[Start of TEXT SHOWN]
"Step" is a song by American indie rock band Vampire Weekend. Written and composed by band members Ezra Koenig and Rostam Batmanglij and produced by Ariel Rechtshaid and Batmanglij, the song was released as the fourth and final single from the band's third studio album Modern Vampires of the City. The song was inspired by American hip hop group Souls of Mischief's song "Step to My Girl".

Composition
The lyrics and other elements of "Step" were inspired by the song "Step to My Girl" which was recorded as a demo by the Oakland-based hip-hop group Souls of Mischief. The hip-hop group was contacted by Vampire Weekend's legal team to sample and use one of the lines from "Step to My Girl". One of the members of Vampire Weekend also spoke directly to Souls of Mischief about the song's sample.

When Souls of Mischief member Tajai finally heard "Step" after it was completed, he expressed his approval stating that "it was so good; I was just happy we were able to be part of that." Impressed with the song's outcome, Souls of Mischief are contemplating on doing a collaboration with Vampire Weekend.

The Souls of Mischief's song ,"Step to My Girl", samples Grover Washington Jr.'s saxophone cover of Bread's 1973 single, "Aubrey". This is why David Gates, founder of Bread and songwriter of "Aubrey", is credited as a songwriter of "Step".

Release
"Step" was initially released as a double A-side single with "Diane Young" on March 18, 2013, with both songs being promoted as the lead singles taken from the band's third studio album Modern Vampires of the City. "Step" premiered with "Diane Young" on Zane Lowe's BBC Radio 1 show in the UK.

Remix
Vampire Weekend composed a remix of "Step", featuring guest verses from American rappers Danny Brown, Heems and Despot. The remix was released December 31, 2013.
[End of TEXT SHOWN]
[Start of EXTRACTED MATERIAL]
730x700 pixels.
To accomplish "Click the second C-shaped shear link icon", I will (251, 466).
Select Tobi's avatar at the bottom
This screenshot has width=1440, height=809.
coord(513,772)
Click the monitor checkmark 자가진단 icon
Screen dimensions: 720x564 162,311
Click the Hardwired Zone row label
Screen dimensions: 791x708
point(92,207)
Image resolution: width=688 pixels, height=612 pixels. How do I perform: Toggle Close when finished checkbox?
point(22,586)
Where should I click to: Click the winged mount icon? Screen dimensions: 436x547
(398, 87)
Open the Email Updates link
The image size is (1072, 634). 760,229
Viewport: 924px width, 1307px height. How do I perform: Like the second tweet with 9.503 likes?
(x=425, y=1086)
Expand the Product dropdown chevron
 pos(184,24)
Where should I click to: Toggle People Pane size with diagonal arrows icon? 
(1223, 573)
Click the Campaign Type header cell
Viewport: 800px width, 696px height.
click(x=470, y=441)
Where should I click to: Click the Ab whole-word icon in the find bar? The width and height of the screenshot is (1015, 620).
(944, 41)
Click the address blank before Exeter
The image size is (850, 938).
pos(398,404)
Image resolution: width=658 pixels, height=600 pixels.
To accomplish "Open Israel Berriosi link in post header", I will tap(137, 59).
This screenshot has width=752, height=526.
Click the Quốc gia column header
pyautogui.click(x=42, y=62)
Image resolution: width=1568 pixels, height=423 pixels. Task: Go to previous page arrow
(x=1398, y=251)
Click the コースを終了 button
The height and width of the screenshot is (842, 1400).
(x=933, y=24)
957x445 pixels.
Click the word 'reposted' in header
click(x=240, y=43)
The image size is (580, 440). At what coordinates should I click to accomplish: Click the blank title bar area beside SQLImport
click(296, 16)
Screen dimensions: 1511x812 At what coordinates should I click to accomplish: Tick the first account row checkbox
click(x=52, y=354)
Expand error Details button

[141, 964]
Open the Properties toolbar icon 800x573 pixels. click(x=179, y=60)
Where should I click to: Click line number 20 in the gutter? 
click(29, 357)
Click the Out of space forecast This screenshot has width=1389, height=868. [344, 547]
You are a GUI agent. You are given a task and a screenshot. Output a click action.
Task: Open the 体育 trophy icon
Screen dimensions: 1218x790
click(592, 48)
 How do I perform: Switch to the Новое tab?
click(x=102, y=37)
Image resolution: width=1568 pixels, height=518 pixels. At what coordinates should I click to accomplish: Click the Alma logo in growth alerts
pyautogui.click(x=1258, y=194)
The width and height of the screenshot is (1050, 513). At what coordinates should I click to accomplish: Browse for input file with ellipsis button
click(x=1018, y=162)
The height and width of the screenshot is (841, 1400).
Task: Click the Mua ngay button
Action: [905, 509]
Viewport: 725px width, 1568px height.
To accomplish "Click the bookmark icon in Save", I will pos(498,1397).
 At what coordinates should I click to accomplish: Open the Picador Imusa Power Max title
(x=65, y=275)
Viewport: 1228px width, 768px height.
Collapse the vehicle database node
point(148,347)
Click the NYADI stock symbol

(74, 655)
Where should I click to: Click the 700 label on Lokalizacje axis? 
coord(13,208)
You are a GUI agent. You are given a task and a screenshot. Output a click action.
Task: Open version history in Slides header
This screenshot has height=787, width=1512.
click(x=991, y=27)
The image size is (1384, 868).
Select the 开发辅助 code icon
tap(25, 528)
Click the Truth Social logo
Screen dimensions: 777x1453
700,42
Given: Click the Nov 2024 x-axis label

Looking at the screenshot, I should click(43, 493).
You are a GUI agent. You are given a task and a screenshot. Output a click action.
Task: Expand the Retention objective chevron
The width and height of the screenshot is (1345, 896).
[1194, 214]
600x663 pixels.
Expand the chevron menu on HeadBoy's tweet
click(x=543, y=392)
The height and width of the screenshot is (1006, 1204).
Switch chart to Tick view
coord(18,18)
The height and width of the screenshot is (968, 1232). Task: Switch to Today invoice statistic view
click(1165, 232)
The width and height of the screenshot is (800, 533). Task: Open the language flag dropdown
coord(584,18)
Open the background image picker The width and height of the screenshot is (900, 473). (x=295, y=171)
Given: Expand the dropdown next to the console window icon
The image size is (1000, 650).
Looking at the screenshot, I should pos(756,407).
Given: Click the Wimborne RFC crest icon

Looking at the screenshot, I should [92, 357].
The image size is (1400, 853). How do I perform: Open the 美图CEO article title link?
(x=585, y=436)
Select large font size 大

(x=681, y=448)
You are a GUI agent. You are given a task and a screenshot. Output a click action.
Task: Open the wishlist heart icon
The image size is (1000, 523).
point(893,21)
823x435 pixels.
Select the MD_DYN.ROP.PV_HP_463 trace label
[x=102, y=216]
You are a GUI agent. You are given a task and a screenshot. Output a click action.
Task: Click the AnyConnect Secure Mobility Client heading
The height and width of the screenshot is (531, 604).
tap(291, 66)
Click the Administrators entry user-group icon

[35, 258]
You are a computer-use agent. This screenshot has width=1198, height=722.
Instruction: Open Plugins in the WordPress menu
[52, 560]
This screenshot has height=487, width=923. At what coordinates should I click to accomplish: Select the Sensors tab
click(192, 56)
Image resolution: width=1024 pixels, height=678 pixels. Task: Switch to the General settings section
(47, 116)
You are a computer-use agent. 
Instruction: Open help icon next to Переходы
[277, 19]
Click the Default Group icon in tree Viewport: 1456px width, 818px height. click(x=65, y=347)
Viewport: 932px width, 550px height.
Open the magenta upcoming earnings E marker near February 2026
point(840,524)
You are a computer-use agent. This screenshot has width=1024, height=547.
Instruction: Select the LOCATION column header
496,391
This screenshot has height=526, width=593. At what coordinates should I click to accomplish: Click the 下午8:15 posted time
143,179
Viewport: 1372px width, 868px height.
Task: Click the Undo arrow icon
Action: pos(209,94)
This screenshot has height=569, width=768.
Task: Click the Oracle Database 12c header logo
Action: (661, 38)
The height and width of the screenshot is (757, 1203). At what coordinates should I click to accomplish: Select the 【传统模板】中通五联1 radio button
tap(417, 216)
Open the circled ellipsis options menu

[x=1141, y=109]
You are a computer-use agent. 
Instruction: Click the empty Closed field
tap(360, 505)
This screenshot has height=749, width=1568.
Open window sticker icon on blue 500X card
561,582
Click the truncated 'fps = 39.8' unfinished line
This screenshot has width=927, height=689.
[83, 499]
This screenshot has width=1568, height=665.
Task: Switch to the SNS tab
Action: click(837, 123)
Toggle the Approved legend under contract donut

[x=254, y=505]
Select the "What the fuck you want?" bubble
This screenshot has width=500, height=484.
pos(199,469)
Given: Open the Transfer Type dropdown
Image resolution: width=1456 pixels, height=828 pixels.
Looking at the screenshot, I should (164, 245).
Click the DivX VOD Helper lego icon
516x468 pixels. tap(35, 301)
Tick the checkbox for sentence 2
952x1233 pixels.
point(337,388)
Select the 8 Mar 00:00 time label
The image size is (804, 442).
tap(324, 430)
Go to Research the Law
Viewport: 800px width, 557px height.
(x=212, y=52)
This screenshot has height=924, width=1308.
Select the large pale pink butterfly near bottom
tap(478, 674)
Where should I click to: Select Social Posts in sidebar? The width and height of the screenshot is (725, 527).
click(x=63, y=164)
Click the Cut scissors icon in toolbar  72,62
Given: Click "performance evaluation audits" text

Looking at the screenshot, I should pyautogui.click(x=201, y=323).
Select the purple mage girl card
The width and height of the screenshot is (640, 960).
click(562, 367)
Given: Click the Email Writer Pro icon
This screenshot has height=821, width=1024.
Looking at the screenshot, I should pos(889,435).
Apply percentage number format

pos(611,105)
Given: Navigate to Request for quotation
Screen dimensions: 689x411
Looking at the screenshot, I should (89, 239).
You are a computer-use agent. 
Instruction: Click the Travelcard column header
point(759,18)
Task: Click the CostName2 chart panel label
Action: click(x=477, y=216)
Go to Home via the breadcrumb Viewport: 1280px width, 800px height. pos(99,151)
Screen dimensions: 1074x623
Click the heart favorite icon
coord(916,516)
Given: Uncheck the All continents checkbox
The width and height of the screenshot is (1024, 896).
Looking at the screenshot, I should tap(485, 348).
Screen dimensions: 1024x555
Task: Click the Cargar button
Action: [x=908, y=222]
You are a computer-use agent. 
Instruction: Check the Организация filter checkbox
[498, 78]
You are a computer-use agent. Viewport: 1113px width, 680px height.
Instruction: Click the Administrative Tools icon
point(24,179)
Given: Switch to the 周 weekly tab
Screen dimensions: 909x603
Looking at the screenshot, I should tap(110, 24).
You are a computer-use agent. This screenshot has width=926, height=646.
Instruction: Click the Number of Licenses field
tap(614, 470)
[End of EXTRACTED MATERIAL]
_TASKS AND EXERCISES:_
1. According to the article about the song "Step," on whose radio show did the song premiere?
2. Print the passage of the article about the song "Step" from "When Souls of" up to and including "show in the UK.".
Base each answer solely on the article about the song "Step," not on the entries.

_THE ANSWERS:_
1. It premiered on Zane Lowe's BBC Radio 1 show in the UK.

2.
When Souls of Mischief member Tajai finally heard "Step" after it was completed, he expressed his approval stating that "it was so good; I was just happy we were able to be part of that." Impressed with the song's outcome, Souls of Mischief are contemplating on doing a collaboration with Vampire Weekend.

The Souls of Mischief's song ,"Step to My Girl", samples Grover Washington Jr.'s saxophone cover of Bread's 1973 single, "Aubrey". This is why David Gates, founder of Bread and songwriter of "Aubrey", is credited as a songwriter of "Step".

Release
"Step" was initially released as a double A-side single with "Diane Young" on March 18, 2013, with both songs being promoted as the lead singles taken from the band's third studio album Modern Vampires of the City. "Step" premiered with "Diane Young" on Zane Lowe's BBC Radio 1 show in the UK.